| Given entries |
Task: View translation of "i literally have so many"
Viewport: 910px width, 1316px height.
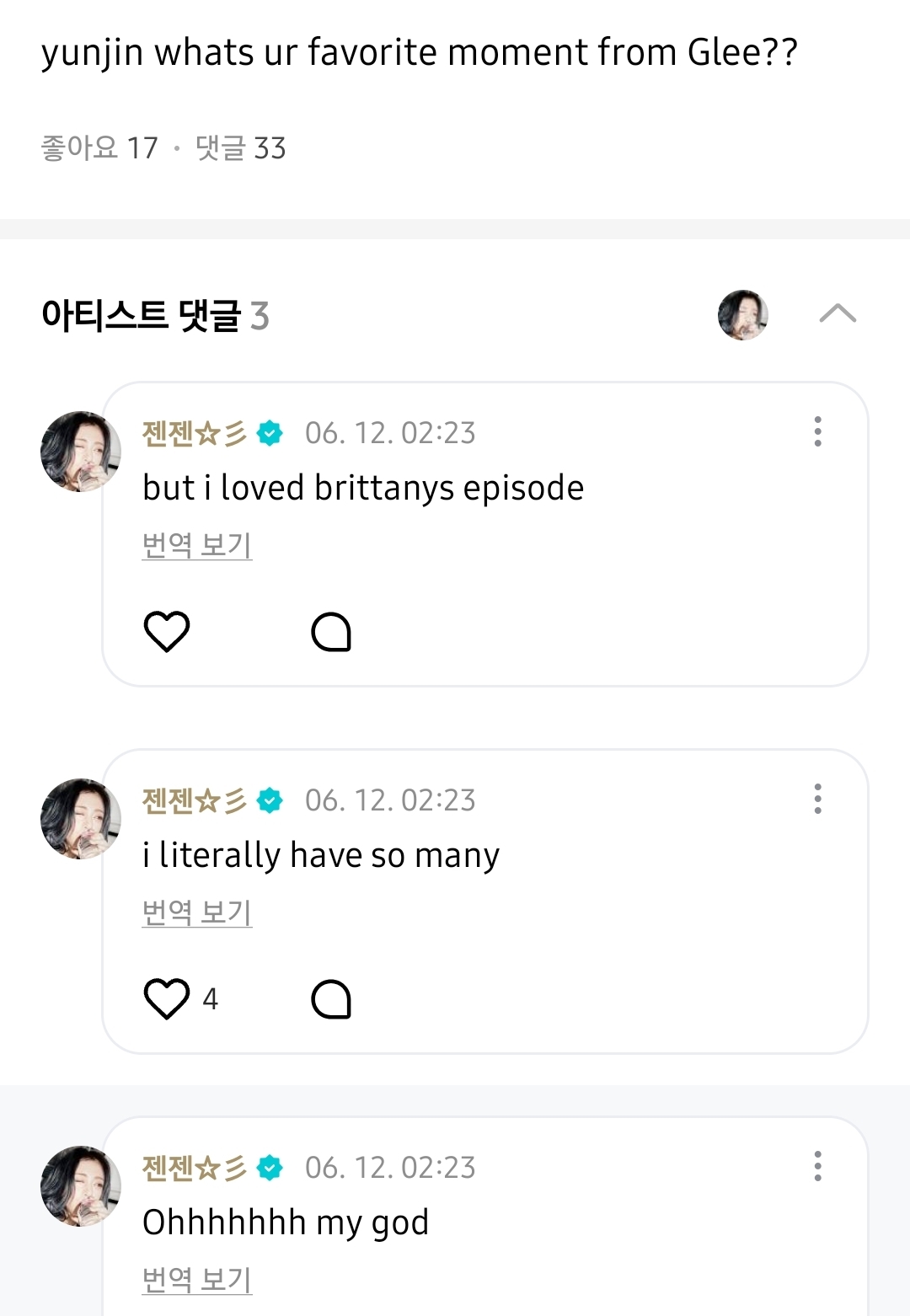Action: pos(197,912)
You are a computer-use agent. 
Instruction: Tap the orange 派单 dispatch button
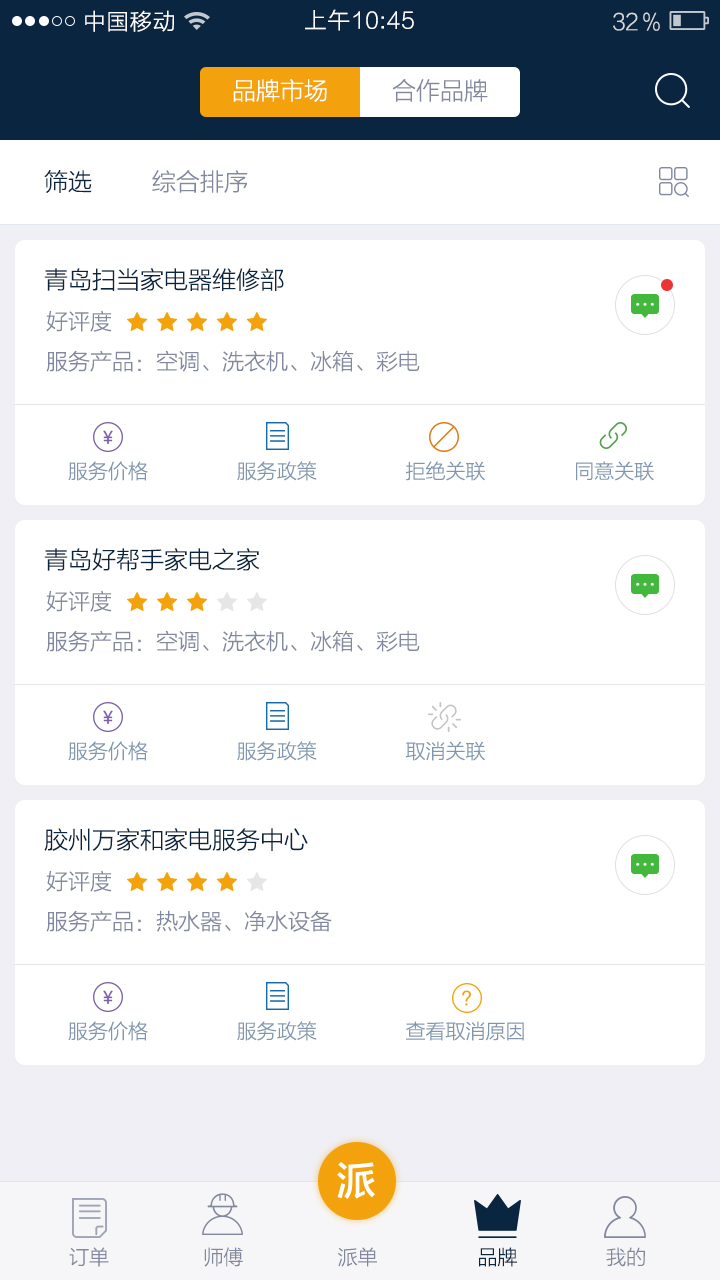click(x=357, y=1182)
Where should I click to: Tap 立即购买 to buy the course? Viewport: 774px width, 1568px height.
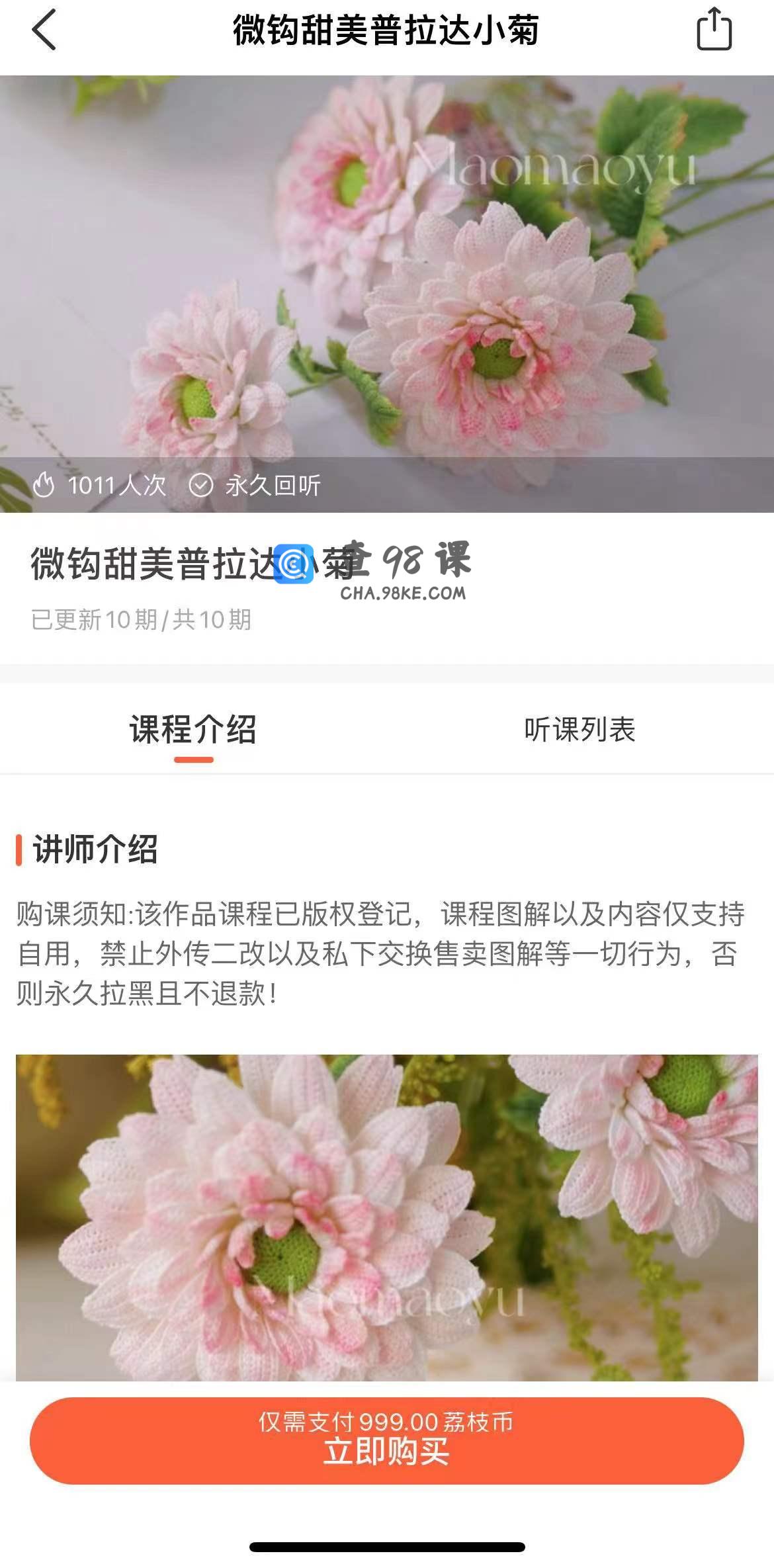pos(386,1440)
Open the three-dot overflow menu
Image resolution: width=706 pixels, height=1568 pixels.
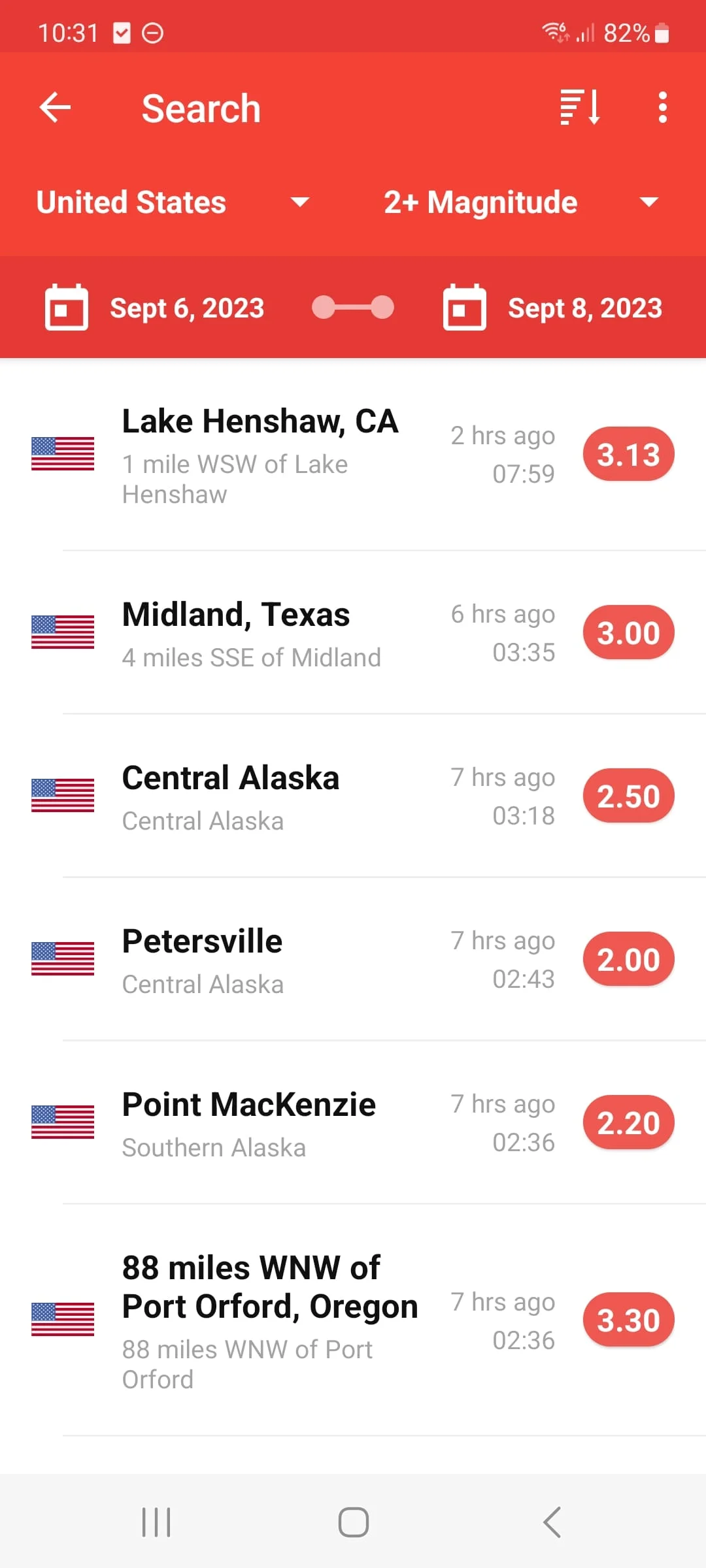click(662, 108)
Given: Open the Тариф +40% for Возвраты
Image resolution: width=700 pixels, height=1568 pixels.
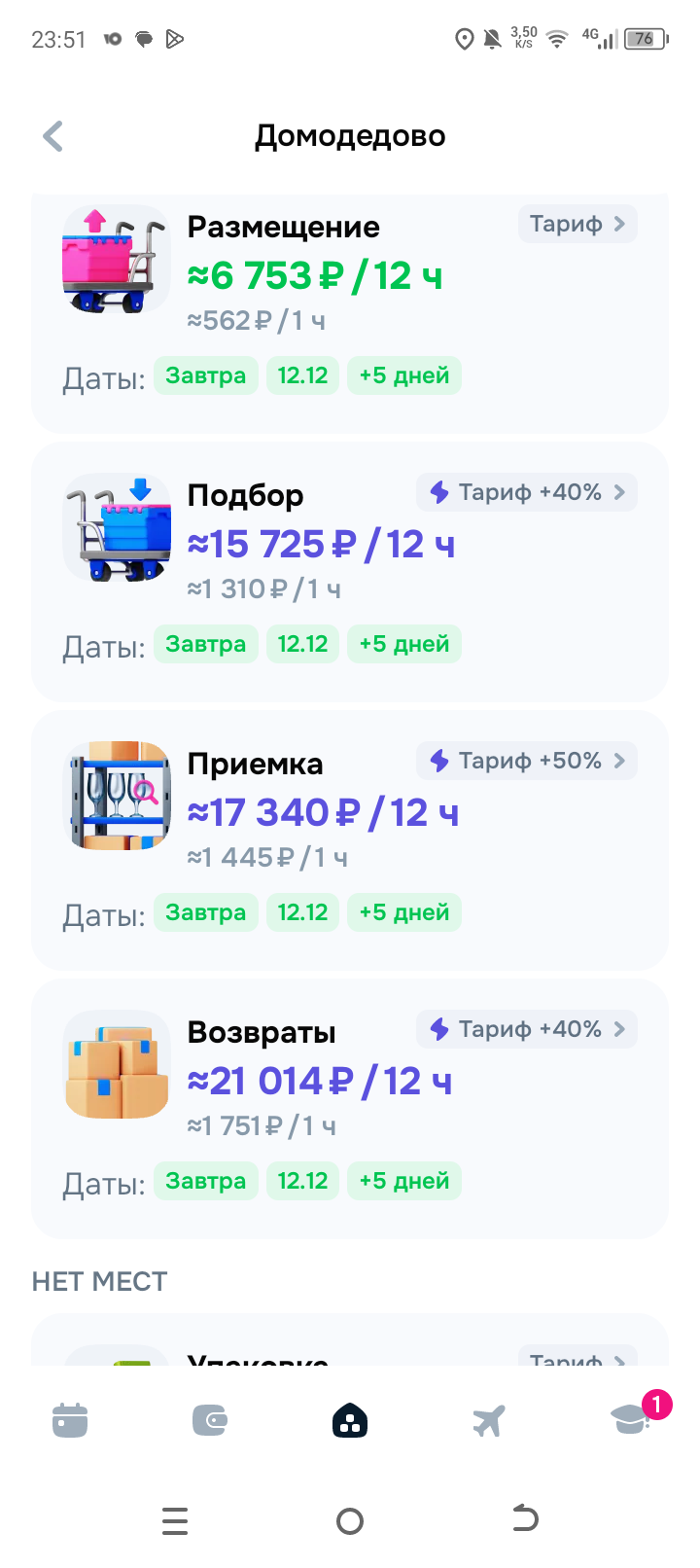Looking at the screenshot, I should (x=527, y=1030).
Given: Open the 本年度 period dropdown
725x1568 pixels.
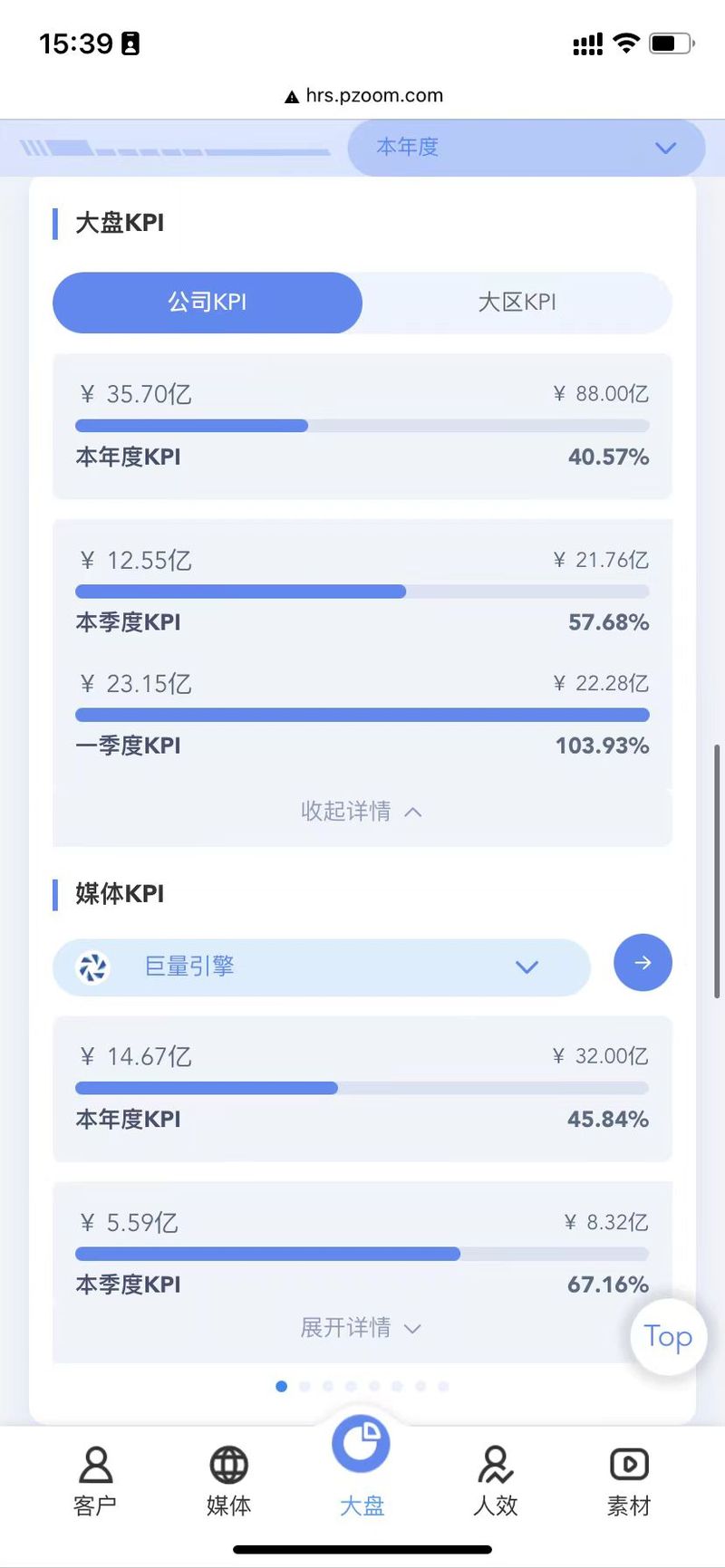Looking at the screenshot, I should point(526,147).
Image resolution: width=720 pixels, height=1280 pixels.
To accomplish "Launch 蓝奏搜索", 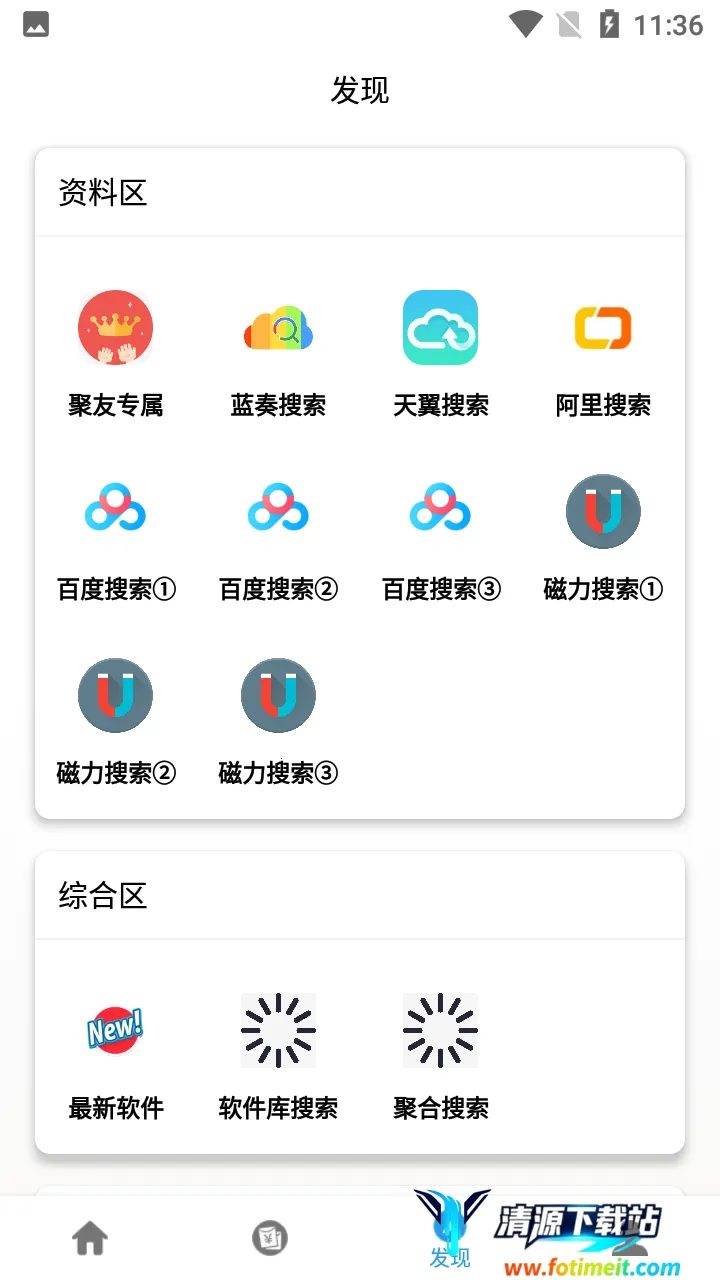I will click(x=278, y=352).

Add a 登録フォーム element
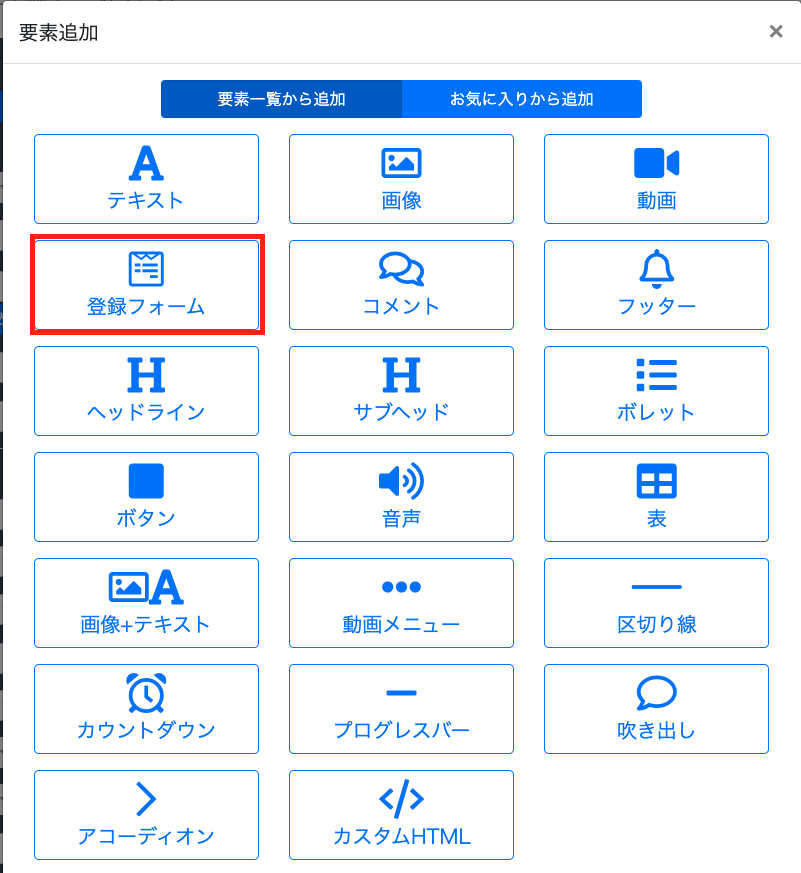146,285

| Exercise brief |
Reproduce the stretch from the start of the records through the line containing "pos(386,1440)", switching "orange" to "blue" and keeping everything else unchanged. Omit the pictures from your answer.

| Answer for the task |
Task: View translation of "i literally have so many"
Viewport: 910px width, 1316px height.
Action: pos(197,912)
You are a computer-use agent. 
Instruction: Tap the blue 派单 dispatch button
click(x=357, y=1182)
Where should I click to: Tap 立即购买 to buy the course? Viewport: 774px width, 1568px height.
pos(386,1440)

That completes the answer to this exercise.